As consumers, we no longer need to worry about digesting powdered hooves, but we are more conscious and better informed about the composition of everyday items. We want to be sure that what we are using is harmless – for us and for the environment.  

Research has shown consumers want reassurance that toothpaste, which can be swallowed, uses safe ingredients.

Abrasive agents are 15-20% of the composition: they clean to whiten, polish and smooth enamel. Many toothpastes use synthetic silica for this role.

Dental care research suggests there are no safety concerns, but consumer feedback shows we prefer a natural toothpaste – with the same cleaning efficiency for teeth whitening and to main healthy tooth enamel. As a result, some toothpaste manufacturers are looking to decrease synthetic components in their products.

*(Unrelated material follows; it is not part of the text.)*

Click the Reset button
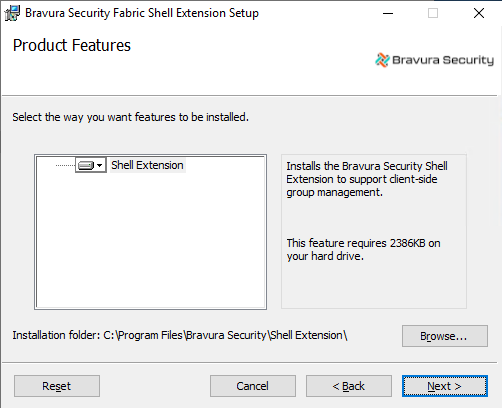Viewport: 502px width, 408px height. pos(57,386)
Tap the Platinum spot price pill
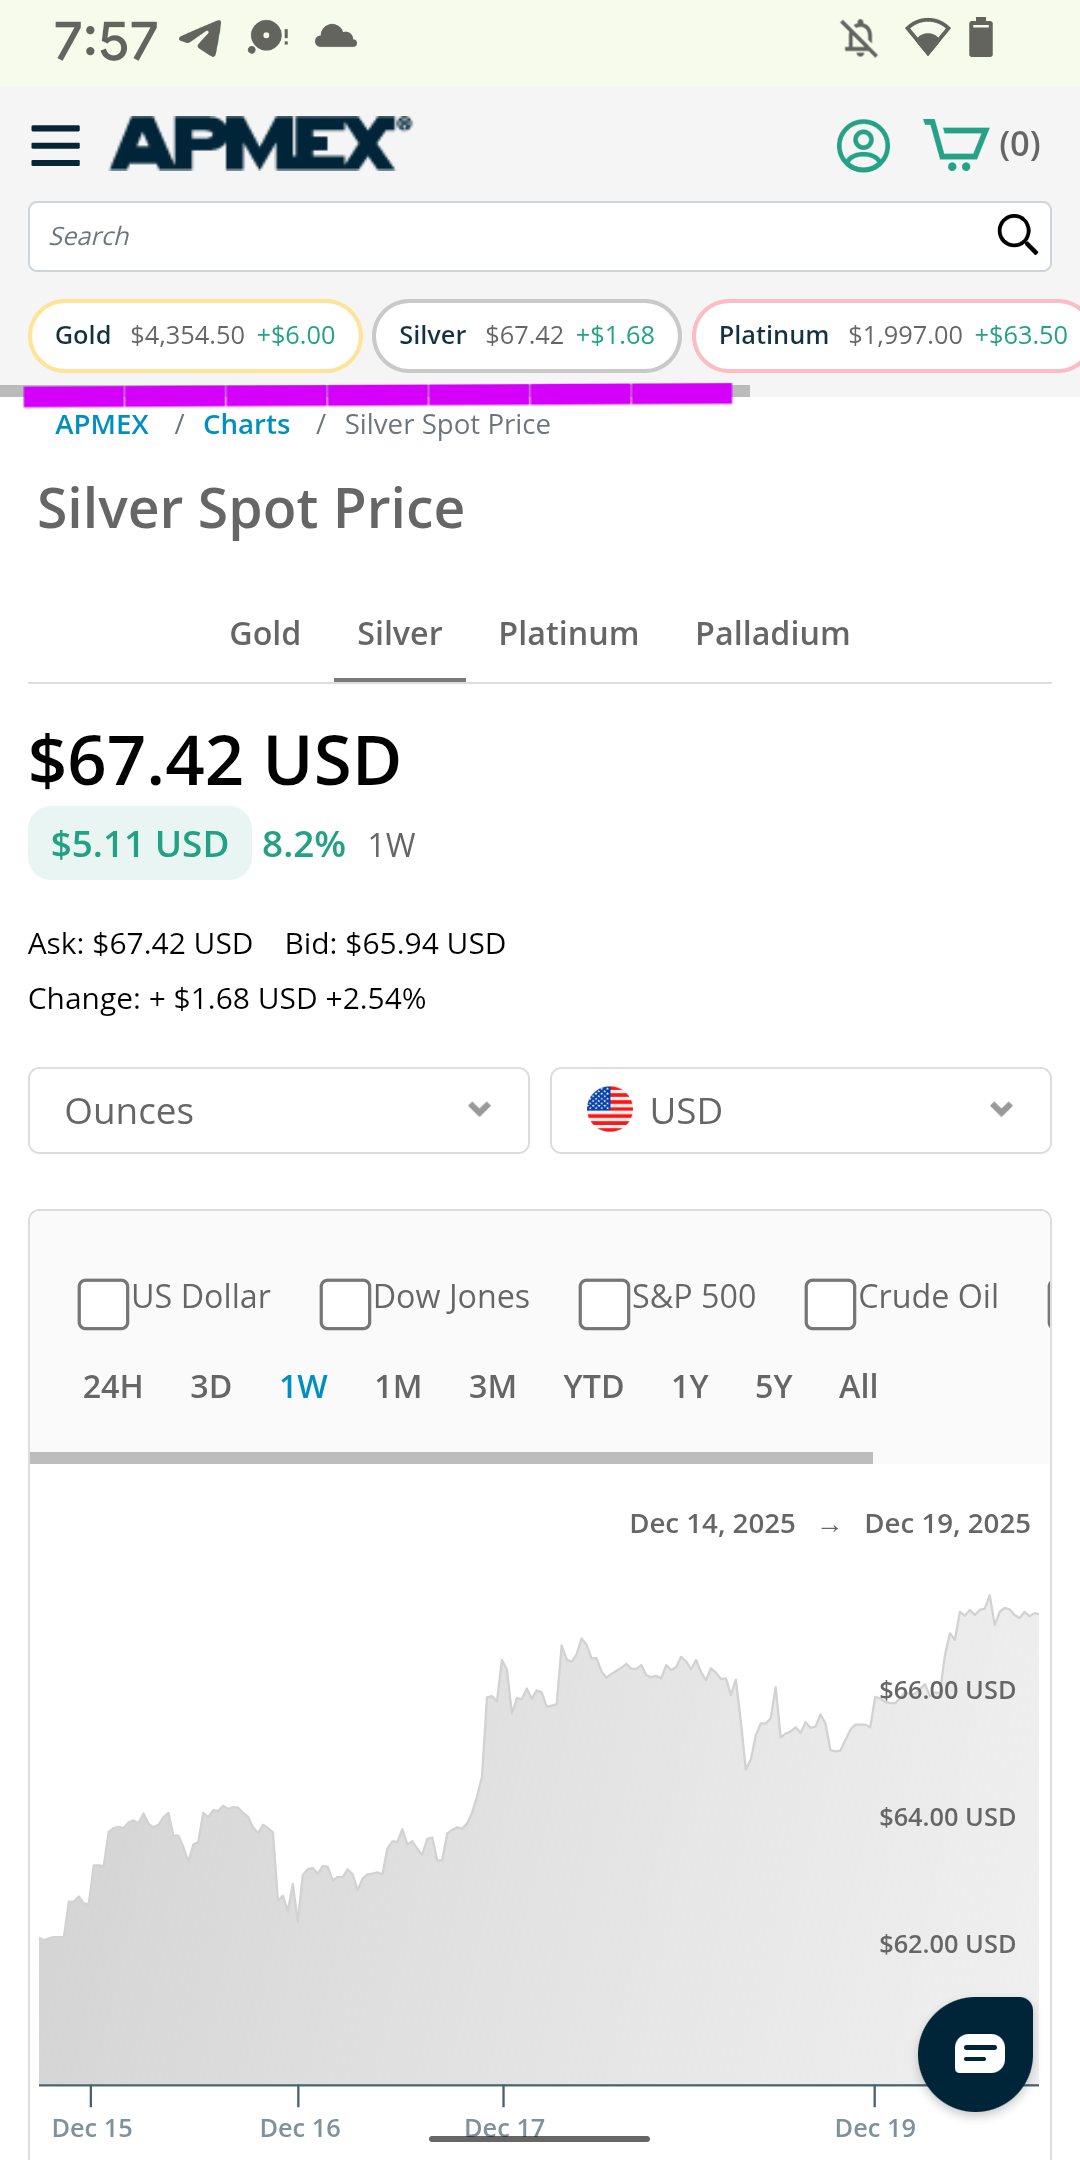This screenshot has height=2160, width=1080. [890, 336]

A natural new option in toothpaste

In September 2020, Imerys launched a kaolin-based alternative to synthetic silica. The product, ImerCare® KaoBright, when mixed with perlite, offers an entirely natural new option in toothpaste, with the same ability to remove stains without damaging enamel. 

Imerys’ engineered perlite for toothpaste was, in fact, one of the first products in the Group’s ImerCare® brand, a range of engineered minerals for the cosmetic and personal care industry, launched in 2011.

This perlite, manufactured in Europe, was designed to enhance the properties of toothpaste. The rock is warmed, and the water inside the rock becomes a bubble of perlite. It looks a bit like popcorn – though this “popcorn” is good for your teeth. It’s then crushed to create 2D perlite. 

Elodie Remia, Science & Technology Development Engineer specializing in cosmetics at Imerys, explains: “The perlite is added to the formula in a small amount to boost the cleaning effectiveness, without being too abrasive. Not all minerals can do this job, and the re-engineering is important to make sure the mineral is respectful of our teeth.”

This redesign of the perlite is similarly done for personal care scrubs.

The right combination for effective teeth-cleaning power

The composition of toothpaste is a delicate balancing act. The combination of ingredients needs cleaning power (pellicle cleaning ratio: PCR) and the lowest possible risk of damaging tooth enamel (relative dentin abrasion: RDA). 

In short, high PCR and low RDA = high CEI (cleaning efficiency index).

“There are other minerals used in toothpaste besides kaolin and perlite,” says Elodie. “Some manufacturers use calcium carbonate instead of synthetic silica, but we believe our perlite and kaolin products are the best natural combination for cleaning efficiency without causing enamel damage. It’s the ultimate ‘compromise’ of cleaning properties.”

The long-term efficacy of ImerCare® KaoBright has been thoroughly tested at the Indiana University School of Dentistry1, the recognised authority for toothpaste best practice.

We hope in 2021 we’ll get to see a lot more of the beautiful white teeth currently concealed behind the mask.